TASK TO CARRY OUT: Copy out every line of the records below word for word, leaving out the pictures.

Excerpt from a dataset:
-- Start --

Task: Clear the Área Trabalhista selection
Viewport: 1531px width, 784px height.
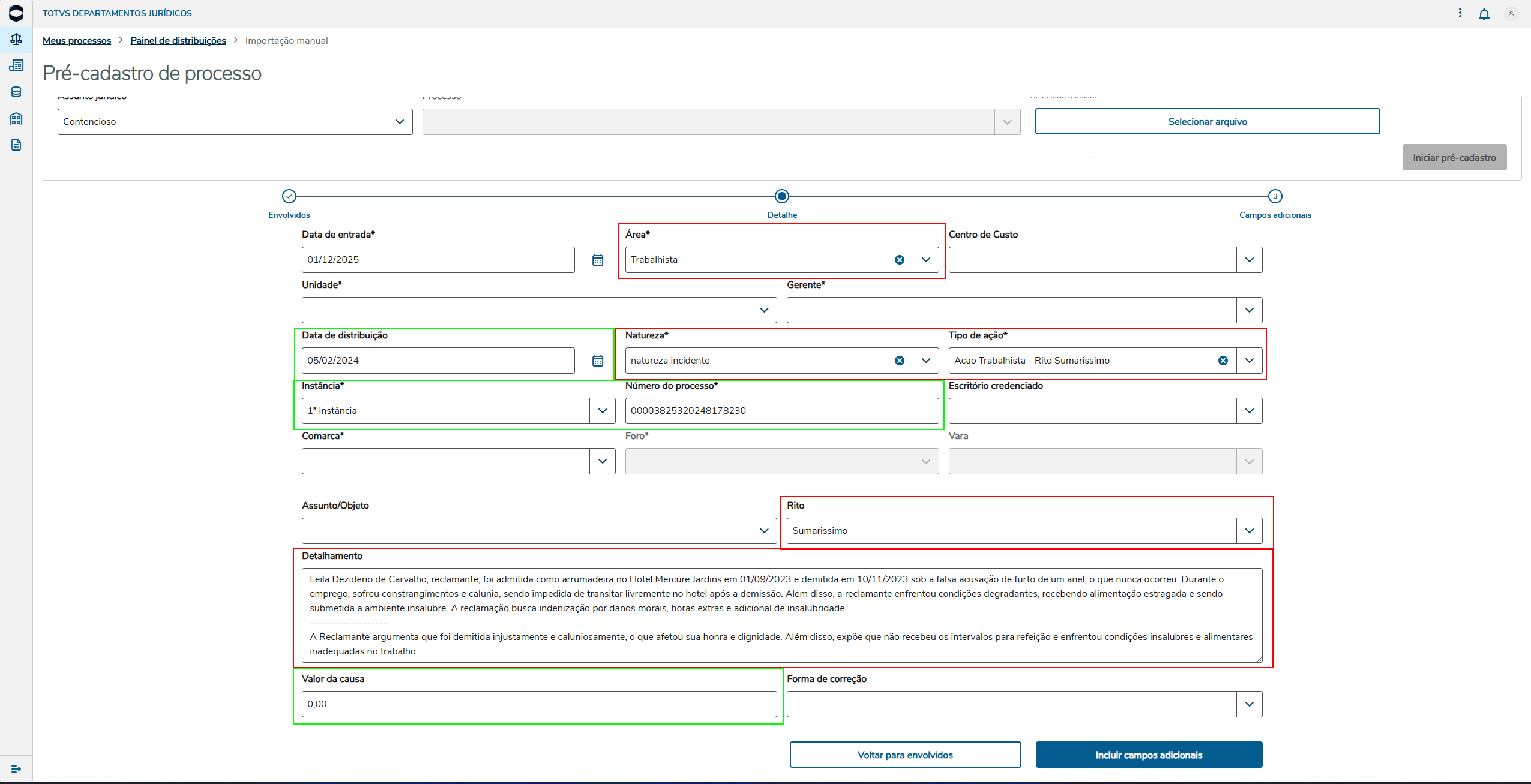Action: (899, 260)
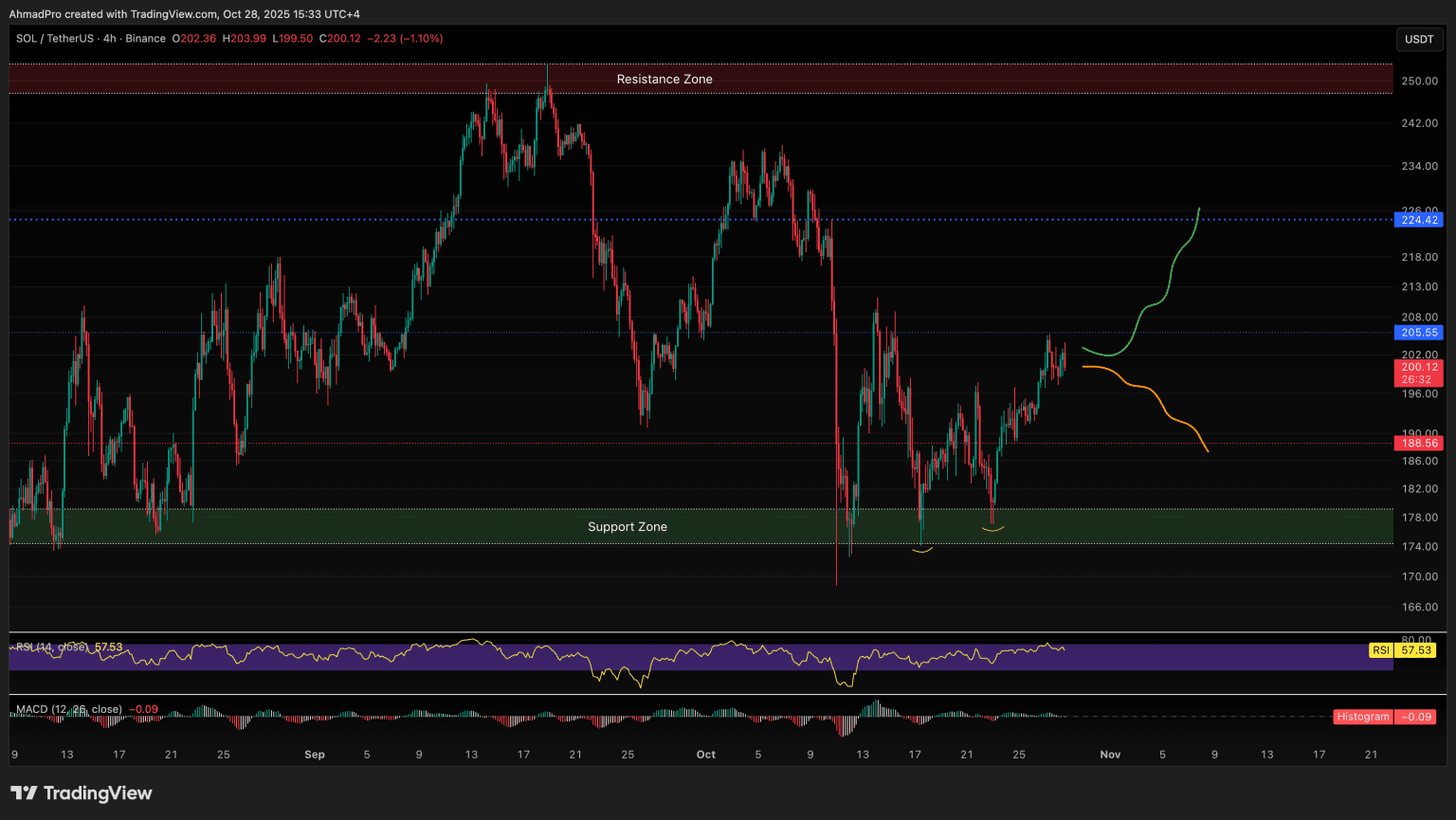Click the Oct marker on time axis
The width and height of the screenshot is (1456, 820).
(705, 755)
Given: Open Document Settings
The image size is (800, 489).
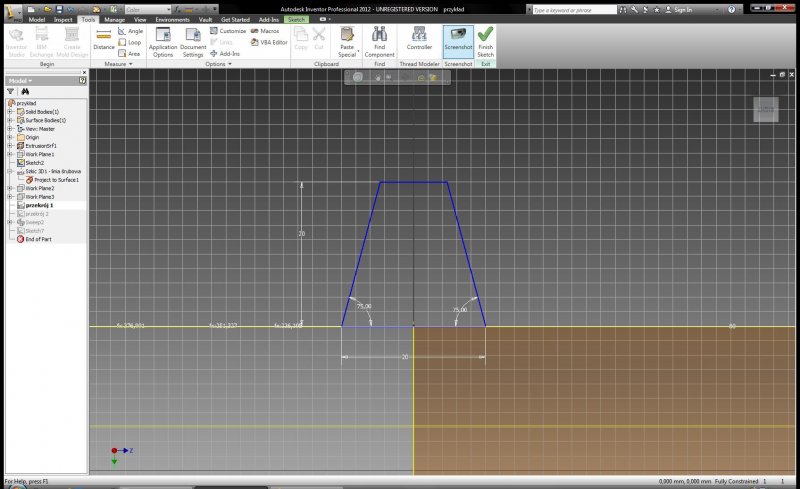Looking at the screenshot, I should [193, 39].
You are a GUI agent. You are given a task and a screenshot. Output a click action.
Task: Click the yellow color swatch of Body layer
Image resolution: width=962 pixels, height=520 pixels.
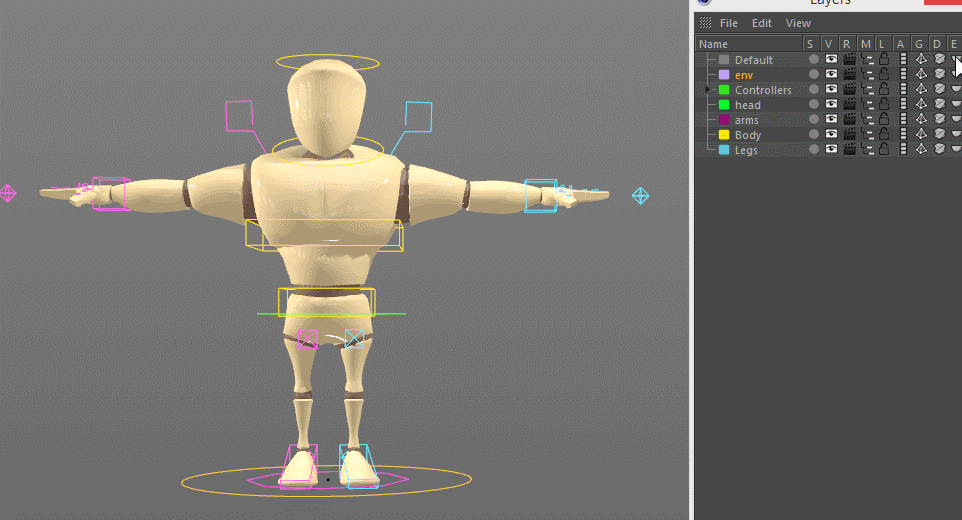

-- End --

ANSWER FOR THE TASK:
Task: Clear the Área Trabalhista selection
Viewport: 1531px width, 784px height.
Action: (899, 260)
Click the Oct marker on time axis
The width and height of the screenshot is (1456, 820).
(705, 755)
Given: Open Document Settings
The image size is (800, 489).
Looking at the screenshot, I should [193, 39].
You are a GUI agent. You are given a task and a screenshot. Output a click action.
Task: Click the yellow color swatch of Body layer
Image resolution: width=962 pixels, height=520 pixels.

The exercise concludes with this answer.